There is also no requirement in § 3617 that the defendant-employer here operate the
housing facility at issue to violate the statute. See Farmer v. City of Cincinnati, No. 1:04-CV-
080, 2006 WL 3762131 at *8 (S.D. Ohio Dec. 21, 2006) (Fair Housing Act claims can go
forward against non-housers where they, “though not owners or agents, are in a position directly
to deny a member of a protected group housing rights.” (quoting Babin, 18 F.3d at 344)).

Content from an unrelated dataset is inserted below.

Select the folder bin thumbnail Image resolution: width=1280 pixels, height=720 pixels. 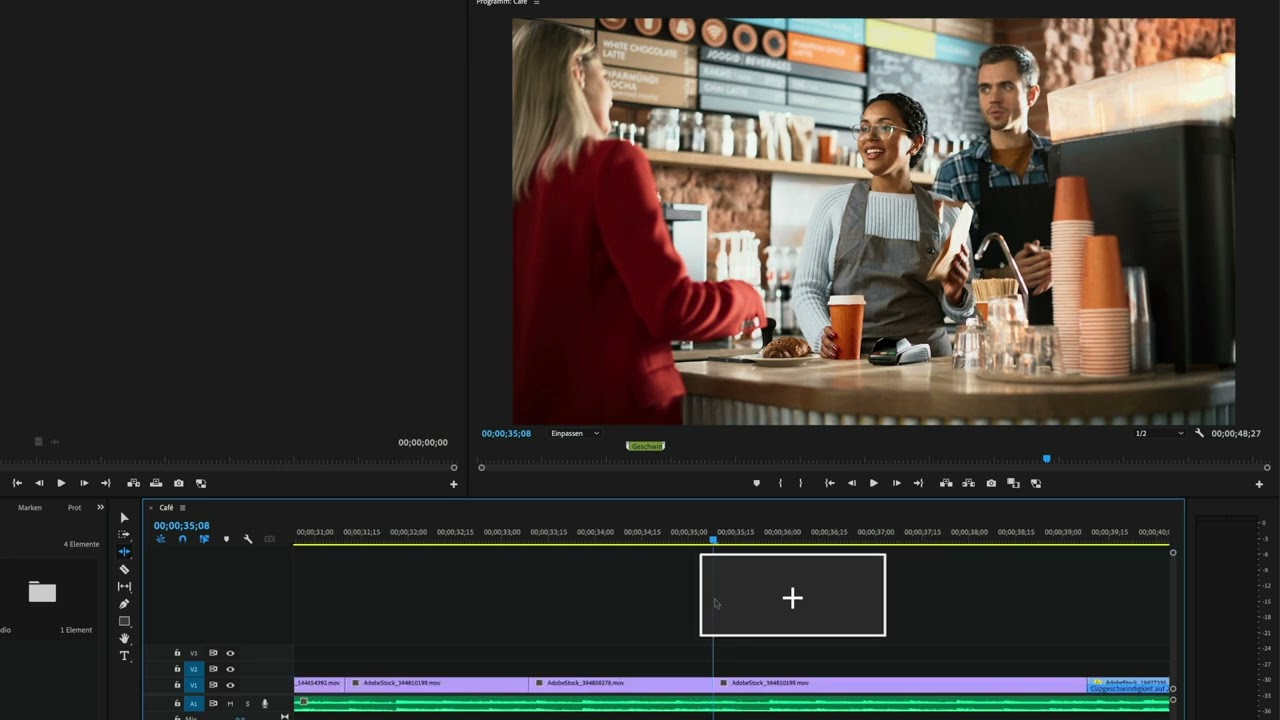[x=42, y=592]
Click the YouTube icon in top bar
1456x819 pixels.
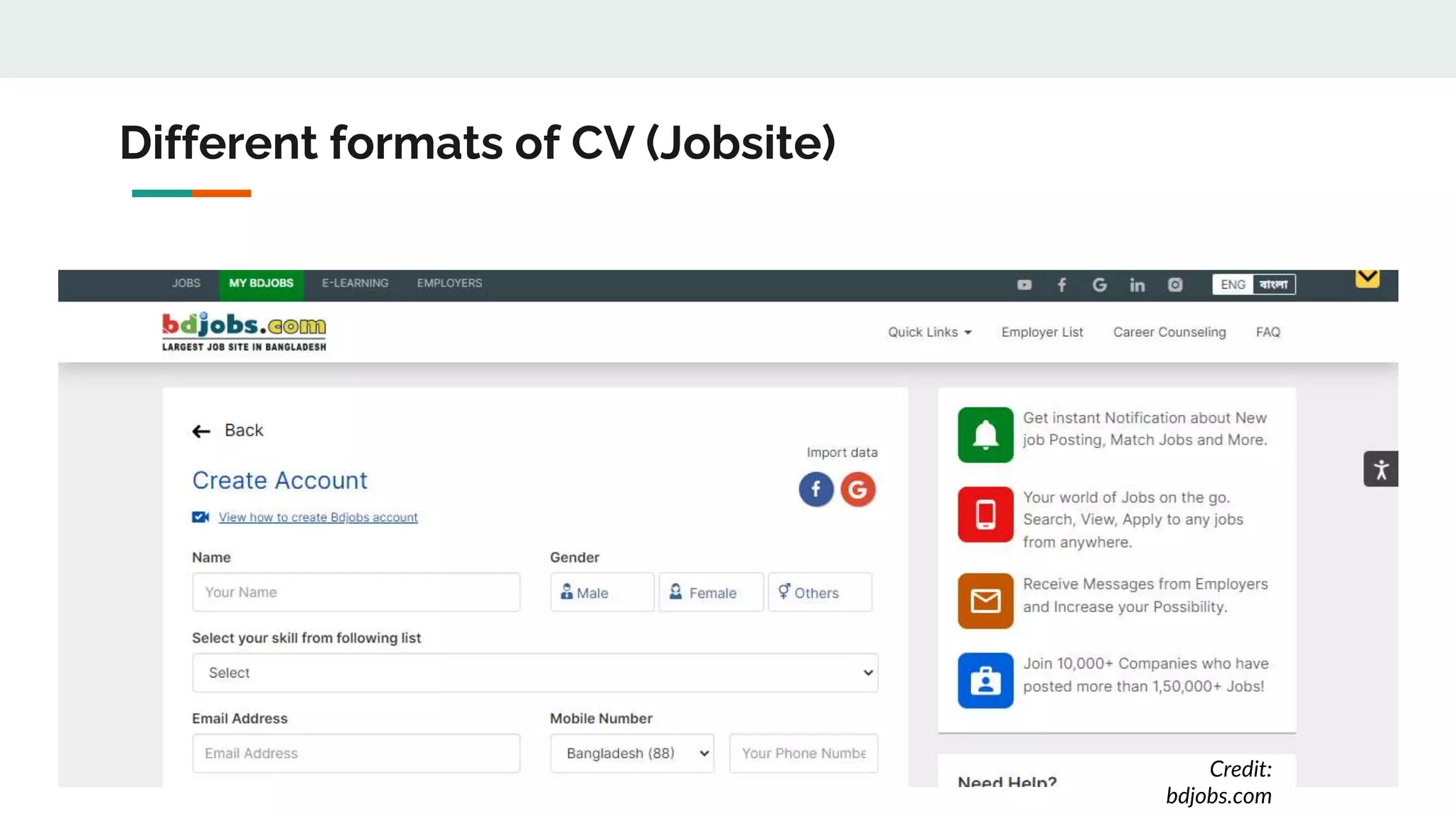[x=1024, y=284]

Section 3617 requires only that the plaintiff “encourage” a housing right protected by § 3604 and
face retaliatory “interference” for the encouragement. See Hidden Village, LLC, 734 F.3d at
528–29 (“[Defendant] threatened [plaintiff] because [plaintiff] had encouraged [victim] to
protect himself against discrimination relating to housing. The statute requires no more.”).
According to the complaint in the present case, the defendants sought to remove housing
designated for a protected class from the neighborhood. As a non-houser that has allegedly
denied housing rights to women, Western & Southern falls within the scope of the Fair Housing
Act.
Taking the complaint in the light most favorable to the plaintiff, we do not agree with the
district court that the petition-signing did not sufficiently implicate opposition to housing
discrimination. A factfinder could conclude that through the campaign against the shelter,
Western & Southern interfered with housing rights under § 3604, and that Linkletter encouraged
those same rights under § 3617. Accordingly, Linkletter states a plausible claim for relief under
the Fair Housing Act, and her claim should not have been dismissed.
IV. Ohio Civil Rights Act
Linkletter also appeals the district court dismissal of her state claims. O.R.C.
§ 4112.02(H)(12); O.R.C. § 4112.02(I). The Ohio Civil Rights Act contains a provision that
mirrors the federal Fair Housing Act, making it unlawful to “[c]oerce, intimidate, threaten, or
interfere with any person . . . on account of that person’s having exercised or enjoyed or having
No. 16-3265 Linkletter v. Western & Southern Fin., et al. Page 11
aided or encouraged any other person in the exercise or enjoyment of, any right granted or
protected by division (H) of this section[.]”3 O.R.C. § 4112.02(H)(12). The statute also contains
a provision that specifically outlaws retaliation for opposition to unlawful discrimination.4
O.R.C. § 4112.02(I). On appeal, neither Linkletter nor the defendants distinguish arguments on
the federal claim from the state claims. In granting the motion to dismiss, the district court cited
Ohio Civil Rights Comm’n v. Harlett for the proposition that “[w]hen interpreting O.R.C.
Chapter 4112, Ohio courts have looked to analogous federal statutes and case law for guidance.”
724 N.E.2d 1242, 1244 (Ohio Ct. App. 1999). Consequently, the dismissal of Linkletter’s state
claims is reversed in accordance with the reversal of her federal Fair Housing Act claim.
The judgment of the district court is REVERSED, and we REMAND the case for
further proceedings.
3
The subsections of division (H) in O.R.C. § 4112.02 generally involve discrimination in the rental or sale
of housing.
4
O.R.C. § 4112.02(I) makes it an unlawful “[f]or any person to discriminate in any manner against any
other person because that person has opposed any unlawful discriminatory practice defined in [§ 4112.02].”